The First Rule of Agile is Don’t Talk About Agile

Matt Sullivan ·

I asked a group of fellow product managers if they’ve ever read through the Agile Manifesto with product owners / clients. They all said “no”, and the general consensus was that doing so wouldn’t be well received. This is interesting. Even though Carbon Five is well-respected for our process, and we definitely practice agile, we’re guarded about discussing it.

I think we only need to look at what’s being written about agile to get a sense for why this might be. If you haven’t read widely on agile, check out the list below. Agile has morphed from a single manifesto into an emotionally-charged minefield of principles and best practices. While there will always be twelve core principles of agile software, it’s difficult to imagine returning to a world with objective discourse about agile. I believe my fellow PMs and I are guarded about discussing agile because we’re not certain how “agile” will be interpreted.

That’s fine, we’re okay not discussing it with our clients.

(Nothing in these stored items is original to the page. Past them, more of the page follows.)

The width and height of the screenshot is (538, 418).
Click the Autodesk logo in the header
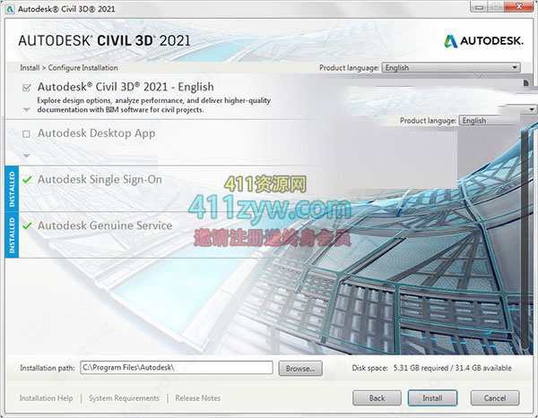482,41
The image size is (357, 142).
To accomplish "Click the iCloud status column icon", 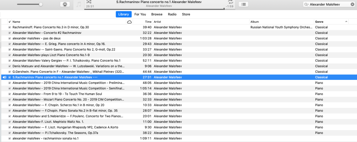I will [129, 22].
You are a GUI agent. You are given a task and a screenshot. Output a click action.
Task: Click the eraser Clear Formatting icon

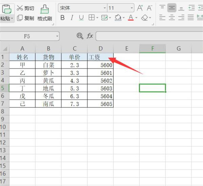(144, 18)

Customers and users ultimately pay for outcomes. In an ideal world, people who pay money to have a product built should not need to specify the path taken to build it. The product team could follow any process as long as it delivered the correct outcomes.

In fact, we frequently tell clients to expect their team’s process at the end of the project to differ from what they started with. Daily stand-ups might happen at the end of the day instead of the beginning, some of the team might be remote as opposed to on-site, or we might have moved from one-week sprints to ten-day sprints. The process could change without changing the delivered outcomes.

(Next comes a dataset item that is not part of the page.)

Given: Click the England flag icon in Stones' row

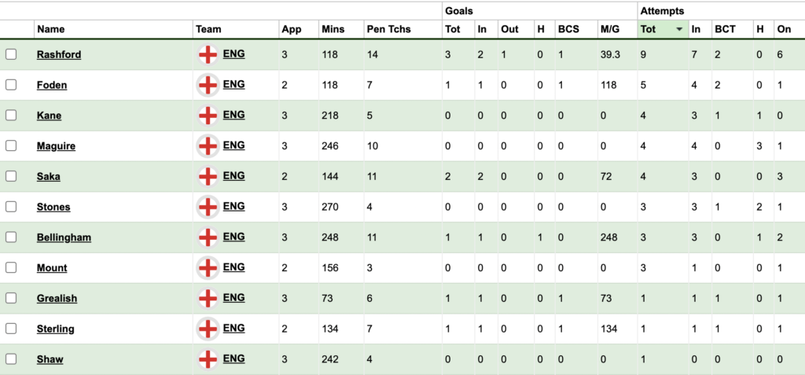Looking at the screenshot, I should point(208,207).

My favorite example of this led me to break an “immutable rule” of agile retrospectives. We were building a new data pipeline, and the team’s collaboration style was such that conversations and resolutions to issues usually happened immediately and spontaneously. Instead of running regular formal retrospectives at the end of each iteration, “micro-retros” occurred when problems arose. We quickly made corrections and moved on.

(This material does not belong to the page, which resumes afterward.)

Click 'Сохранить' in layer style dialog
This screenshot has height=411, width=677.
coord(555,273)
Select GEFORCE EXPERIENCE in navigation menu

By realizing that rapid resolutions trumped adherence to a predetermined process, we deployed faster while enjoying our work. More generally, we relied on basic principles to derive a process that enabled us to deliver the correct outcome for the client. This is the reason I believe that my fellow product managers and I don’t talk about agile.

At Carbon Five we use Extreme Programming, Design Thinking, Lean Startup and other processes as implementations for our principles. Some of which include: delivering frequently, welcoming change, listening, empowering team members, ensuring shared understanding and continually improving. By choosing to focus on principles over processes we do better work and work better together.